Data shown:
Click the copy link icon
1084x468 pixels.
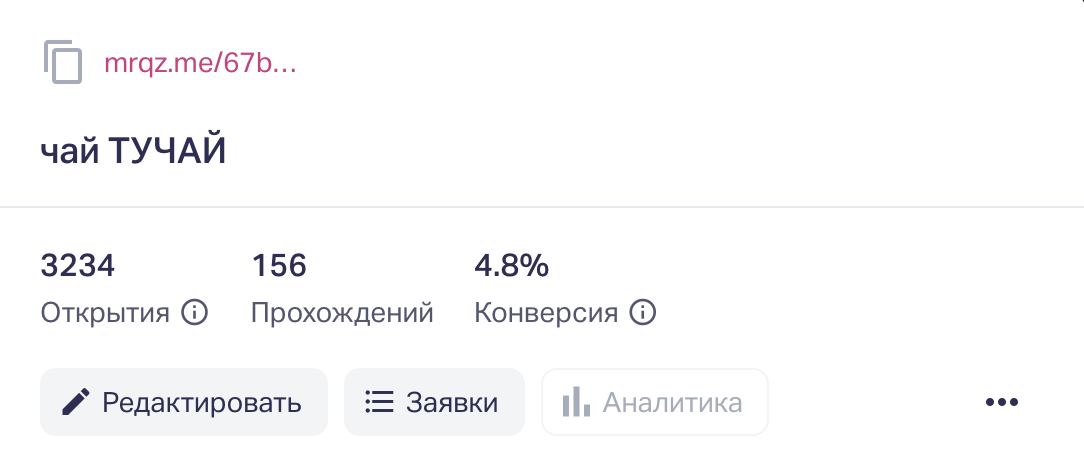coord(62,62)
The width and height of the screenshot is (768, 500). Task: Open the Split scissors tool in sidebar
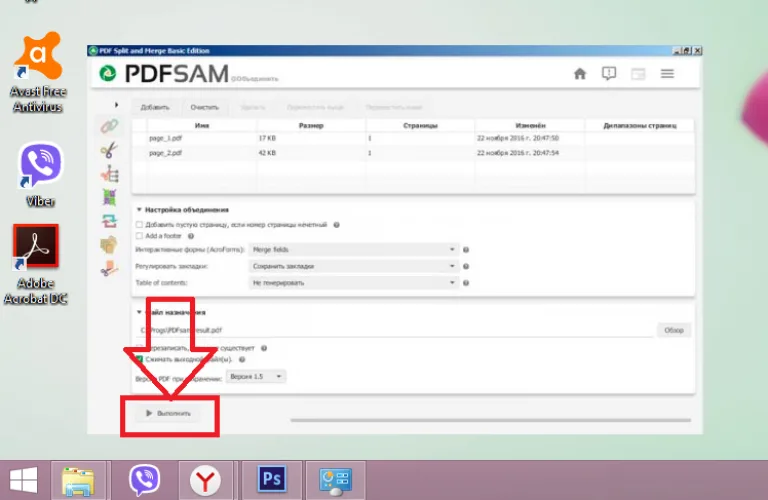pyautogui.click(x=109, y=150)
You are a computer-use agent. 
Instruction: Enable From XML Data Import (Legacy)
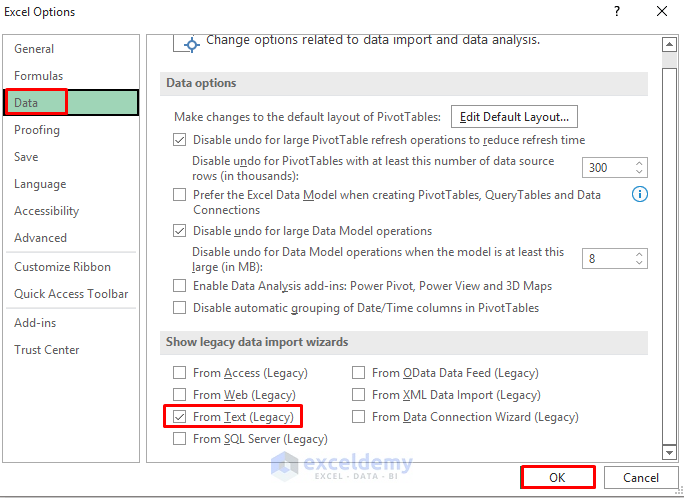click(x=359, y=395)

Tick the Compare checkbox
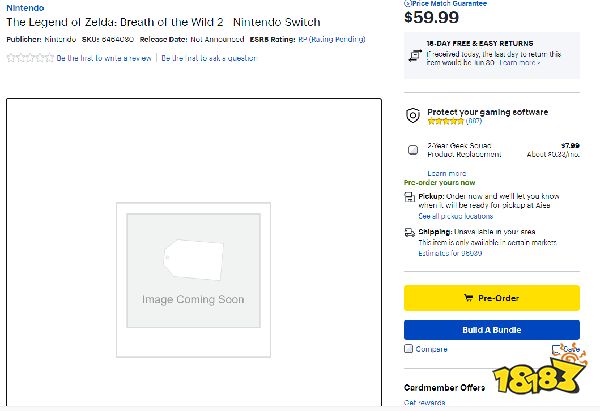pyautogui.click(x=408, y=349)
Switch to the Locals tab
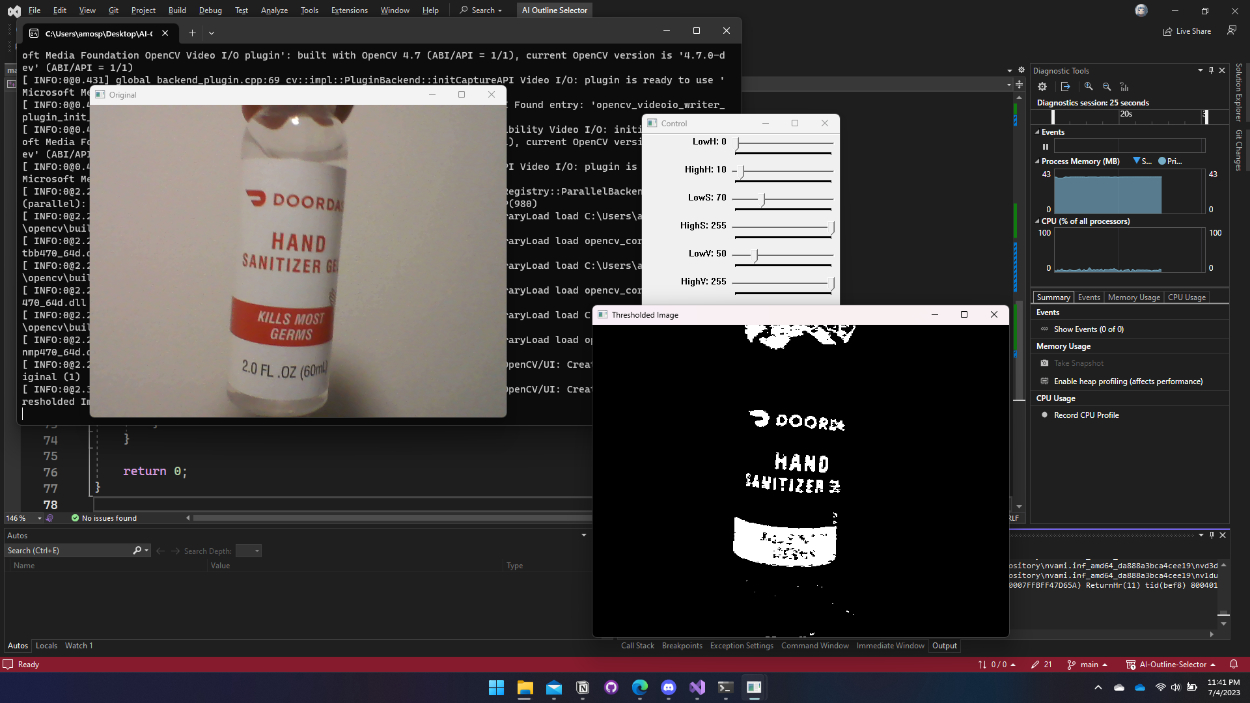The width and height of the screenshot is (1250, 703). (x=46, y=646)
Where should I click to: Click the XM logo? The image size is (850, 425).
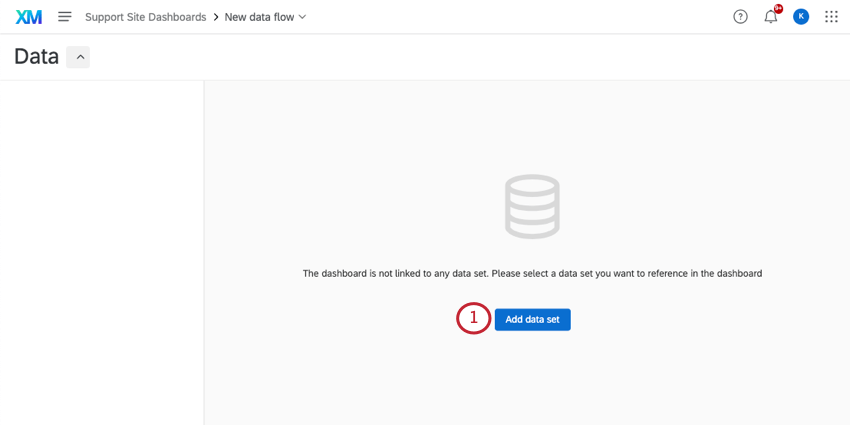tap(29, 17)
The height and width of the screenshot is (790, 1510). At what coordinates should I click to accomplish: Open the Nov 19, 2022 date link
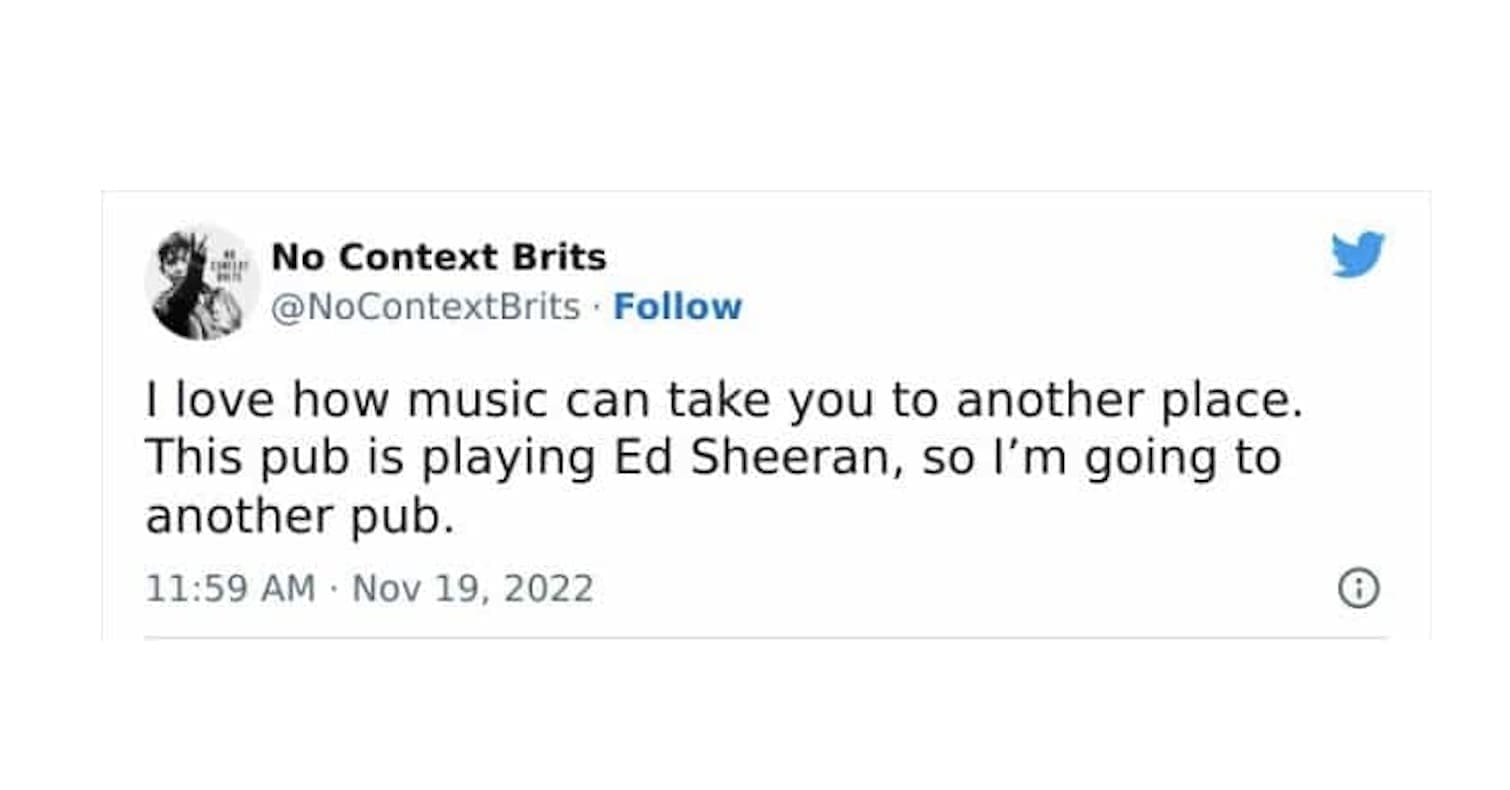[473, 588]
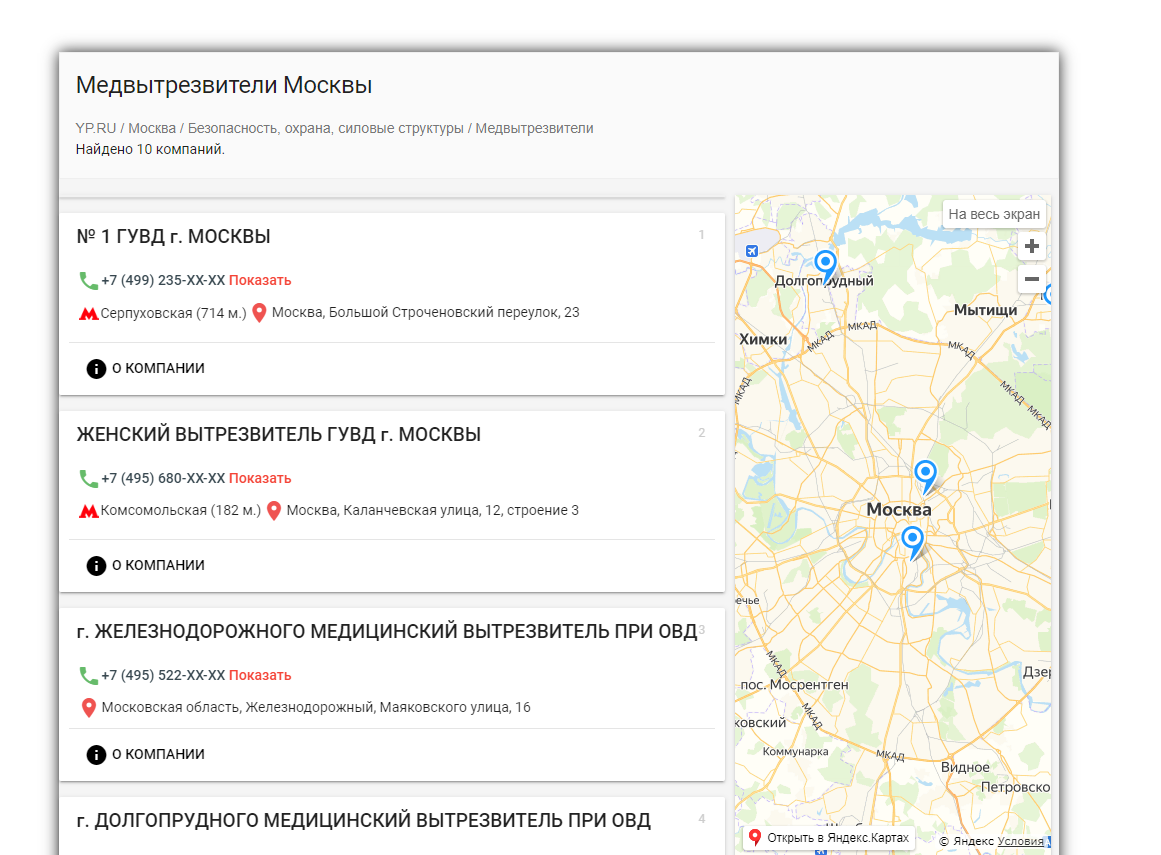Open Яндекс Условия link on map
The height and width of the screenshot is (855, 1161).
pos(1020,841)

The task: Rewrite the part of the entries that opens with the line containing "Tick the Compare checkbox" and runs through the end of the entries, changing "Locals" to "Variables" and keeping everything else the same. Leave the pictures out.

Response to this exercise:
Tick the Compare checkbox
pyautogui.click(x=408, y=349)
Switch to the Variables tab
The width and height of the screenshot is (1250, 703). (x=46, y=646)
Where should I click to: Click the XM logo? The image size is (850, 425).
tap(29, 17)
The height and width of the screenshot is (790, 1510). At what coordinates should I click to accomplish: Open the Nov 19, 2022 date link
[473, 588]
Open Яндекс Условия link on map
The height and width of the screenshot is (855, 1161).
pos(1020,841)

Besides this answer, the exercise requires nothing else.